You could put a couple of these on your sweep board. I always keep a few of these around, I find all kinds of places to use them.


----------



## Mike CHS (Jul 13, 2019)

I used a router to machine some hand holds and they are free.


----------



## lilipansy (Jul 14, 2019)

Baymule said:


> Thanks for the clipper/shears review @Ridgetop. I need some, but know nothing about them. @Devonviolet wants to learn how to do fecals too. We can have a poop party while the guys cook on the grill. Only BYH'ers would want to closely examine sheep poop under a microscope, then eat lunch. LOL LOL
> 
> @lilipansy do you have a turntable? Can you post a picture of it and how you use it?

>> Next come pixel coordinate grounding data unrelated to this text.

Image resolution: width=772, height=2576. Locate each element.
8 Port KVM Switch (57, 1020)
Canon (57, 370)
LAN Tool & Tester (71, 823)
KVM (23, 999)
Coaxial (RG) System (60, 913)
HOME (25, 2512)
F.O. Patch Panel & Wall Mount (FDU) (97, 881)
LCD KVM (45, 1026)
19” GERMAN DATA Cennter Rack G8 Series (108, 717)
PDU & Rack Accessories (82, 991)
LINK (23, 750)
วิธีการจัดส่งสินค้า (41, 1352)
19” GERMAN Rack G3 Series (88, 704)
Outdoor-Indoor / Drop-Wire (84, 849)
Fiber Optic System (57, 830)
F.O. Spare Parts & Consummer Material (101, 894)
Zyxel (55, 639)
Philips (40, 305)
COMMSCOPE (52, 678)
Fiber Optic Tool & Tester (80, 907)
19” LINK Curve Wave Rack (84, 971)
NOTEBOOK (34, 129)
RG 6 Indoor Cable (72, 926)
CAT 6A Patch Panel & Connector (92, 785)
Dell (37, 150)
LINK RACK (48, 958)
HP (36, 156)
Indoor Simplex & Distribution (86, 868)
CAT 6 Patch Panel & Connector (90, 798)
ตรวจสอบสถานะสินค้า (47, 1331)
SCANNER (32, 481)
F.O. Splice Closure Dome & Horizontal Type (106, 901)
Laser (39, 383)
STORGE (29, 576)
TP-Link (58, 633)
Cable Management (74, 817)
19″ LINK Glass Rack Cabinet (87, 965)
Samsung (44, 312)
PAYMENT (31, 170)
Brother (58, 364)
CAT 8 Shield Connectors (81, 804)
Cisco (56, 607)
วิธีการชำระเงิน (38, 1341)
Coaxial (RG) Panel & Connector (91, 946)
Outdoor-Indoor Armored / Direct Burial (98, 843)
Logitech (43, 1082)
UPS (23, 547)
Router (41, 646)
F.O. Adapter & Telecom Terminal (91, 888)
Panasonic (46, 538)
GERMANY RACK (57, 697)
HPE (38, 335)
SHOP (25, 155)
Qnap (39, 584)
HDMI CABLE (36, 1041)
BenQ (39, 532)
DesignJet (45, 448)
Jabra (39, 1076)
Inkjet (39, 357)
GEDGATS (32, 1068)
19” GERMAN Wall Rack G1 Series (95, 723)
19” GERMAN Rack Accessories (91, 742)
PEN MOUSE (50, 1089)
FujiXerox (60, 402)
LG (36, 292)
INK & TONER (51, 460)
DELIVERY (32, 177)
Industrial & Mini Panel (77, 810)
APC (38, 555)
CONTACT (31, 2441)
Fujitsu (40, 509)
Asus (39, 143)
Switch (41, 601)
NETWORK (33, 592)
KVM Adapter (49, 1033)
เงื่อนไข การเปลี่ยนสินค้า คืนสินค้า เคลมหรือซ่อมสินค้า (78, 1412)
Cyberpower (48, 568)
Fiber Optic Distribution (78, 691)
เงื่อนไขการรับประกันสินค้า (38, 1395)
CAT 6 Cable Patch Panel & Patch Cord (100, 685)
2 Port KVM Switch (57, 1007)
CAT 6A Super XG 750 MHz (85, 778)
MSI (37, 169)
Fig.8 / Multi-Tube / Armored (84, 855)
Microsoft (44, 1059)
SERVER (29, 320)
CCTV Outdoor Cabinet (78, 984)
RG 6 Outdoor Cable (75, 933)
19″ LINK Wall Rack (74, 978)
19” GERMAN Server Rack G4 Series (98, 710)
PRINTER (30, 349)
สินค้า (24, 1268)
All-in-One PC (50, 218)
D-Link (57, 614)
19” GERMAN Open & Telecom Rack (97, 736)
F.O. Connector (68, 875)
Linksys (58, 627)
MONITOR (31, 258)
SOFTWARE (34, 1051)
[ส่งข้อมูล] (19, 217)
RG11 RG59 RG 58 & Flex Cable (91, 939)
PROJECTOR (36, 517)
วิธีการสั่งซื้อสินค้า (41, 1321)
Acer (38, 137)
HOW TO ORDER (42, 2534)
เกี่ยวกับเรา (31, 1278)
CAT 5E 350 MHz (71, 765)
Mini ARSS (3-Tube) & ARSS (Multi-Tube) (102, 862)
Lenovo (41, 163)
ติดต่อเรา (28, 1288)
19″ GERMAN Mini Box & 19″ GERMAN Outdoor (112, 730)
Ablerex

We are about to order the flip table once we figure out where to store it.  Here's a review of it:


----------



## Ridgetop (Jul 15, 2019)

Baymule said:


> Look what I got today!!! @Ridgetop, if you have packed one, you can unload it. Fill that space with something else vitally important.
> 
> Another Craigslist bargain. They were asking $250, BJ offered $200 and they took it. I am good at finding the bargains, BJ is good at getting the price down.  This will keep me from being all bent over and having an aching back! So now we rig up the sorting gate and make a cowpanel chute to the stanchion, cause I sure got a terrible eye problem with my sheep happily walking up that ramp--I don't see that happening!



ANOTHER SCORE BY BAYMULE!        All Hail The Bargain Champion!!!          
That stanchion looks identical to mine.  Mine is a Sydell by the way, not Premier.  Great price since they are up around $600 new without the said rails and ramp.  Those side rails are good since sheep like to try to garrotte themselves by falling or  leaping off the stanchion and hanging by the neck or head while you hysterically try to free them!    Yours have an improvement in the second lower horizontal bar.  The bars I had did not have the lower bar and shorter goats and sheep would just fall out from underneath the top rail.  The ramp is great since they won't jump onto the stanchion like milk goats.  Dairy goats loved the stanchions since they equated it with yummy grain - the only place they ever got any.  The sheep would allow themselves to be lifted and shoved onto it, sort of.  But that ramp is great since (once you put a couple panels on either side) they will walk straight up to the bucket of grain you will cunningly hang from the head stand.  Then you can wisk away the bucked and lock them into the head stand - deal done!  I had a ramp, but without a chute, I fell over it more than it was worth to me since I used to shear most of the brood ewes while DH was at work and the kids were all at school.  Mostly we shaved goats for shows every couple weeks, and they were trained.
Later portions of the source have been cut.